Kamis, 03 Januari 2013

Let It Be #chapter2





Alviano Aditya Fauzi’s POV

                  Telah lama aku memendam perasaan ini, hmm sakit, sungguh sakit, tapi mau bagaimana lagi, aku tidak berani mengungkapkannya, karena ada hal yang menghalangi ku. Aku harus memilih apa yang harus aku lakukan. Dan aku memilih untuk diam. Memalsukan semua senyumanku, walau ku tau semuanya begitu perih.
                  Bel masuk istirahat bunyi. Aku masuk dengan cepat, karena aku ingin melihatnya masuk, dari dalam kelas. Sungguh pemandangan yang indah. Tanpa sadar senyum mulai menghiasi wajahku, kuharap tidak ada yang melihatku, tapi aku salah, ternyata Ditra, sahabatku, tidak sengaja melihat senyumku itu. Semoga dia tidak peka, mengapa aku bisa tersenyum.

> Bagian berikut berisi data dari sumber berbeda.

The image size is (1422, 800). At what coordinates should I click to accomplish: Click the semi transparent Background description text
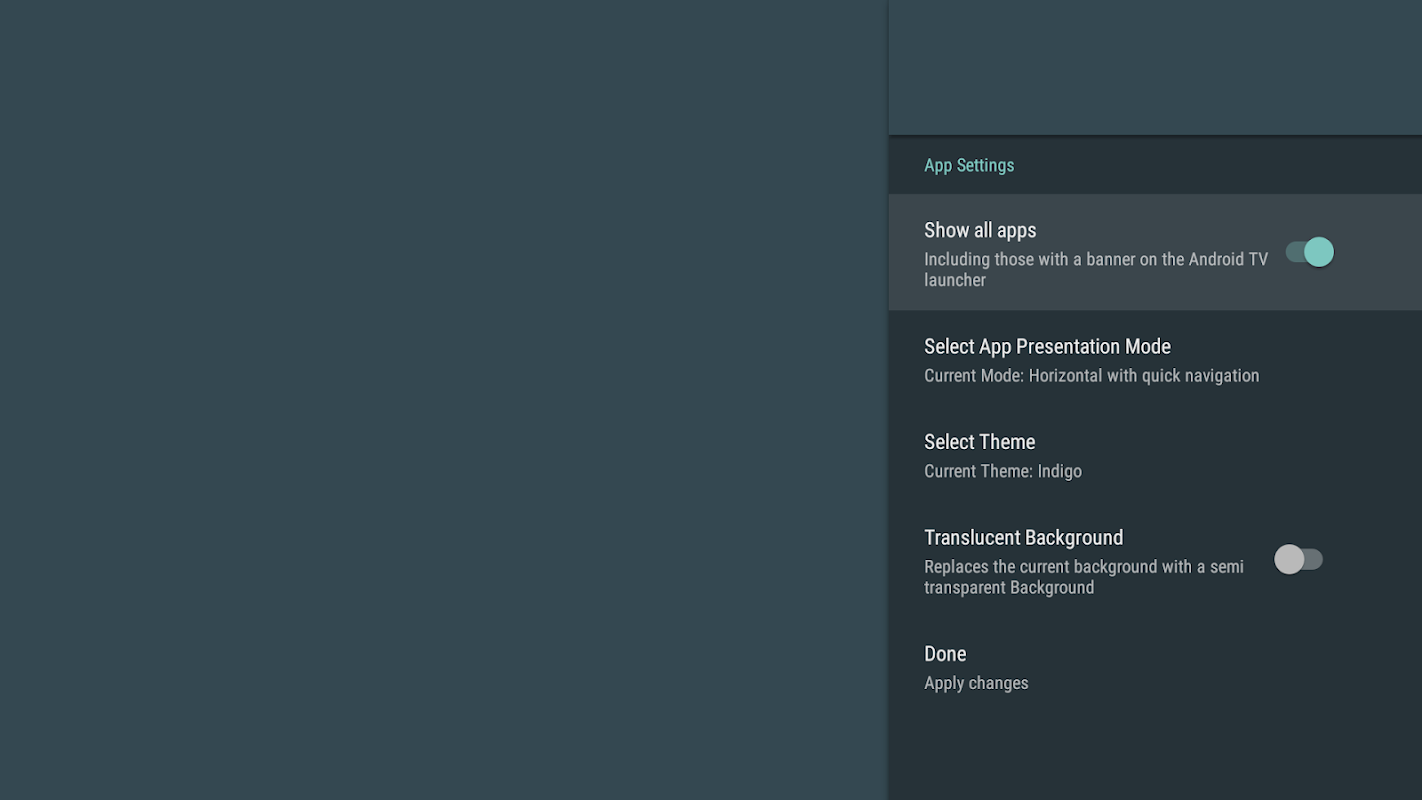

“Eciyeee, sahabat kesurupan apa nih? Siang panas gini senyam-senyum”
“Sst berisik ah. Gapapa ko”
“Masa? “ dia mulai melihat sekeliling. Dan ya! Dia tau.
“Ohh.. gue paham. Karena cewe dideket pintu itu?”
“Hah? Euum.. sst jangan bilang-bilang ya Dit”
“Tuh kan. Hahaha! Tenang sejak kapan sih gue bocor? Hm emang sejak kapan?”
“Sejak dia duduk deket bangku gue. Sejak tawanya berhasil memalingkan dunia gue”
“Ah sok puitis lo! Bete deh, hahaha”
“Eh seriusss! Jangan ketawaa”
“Hahaha iya gue serius” Muka Ditra langsung berubah menjadi sangat serius.
“Ah lo tuh ya, bete ah. Gue lanjut 1cak-an aja”
“Eh eh iya iyaa, nih gue serius, jangan 1cak-an mulu, lo udah jayus nanti tambah jayus tau” Ditra tertawa sambil menutup laptop.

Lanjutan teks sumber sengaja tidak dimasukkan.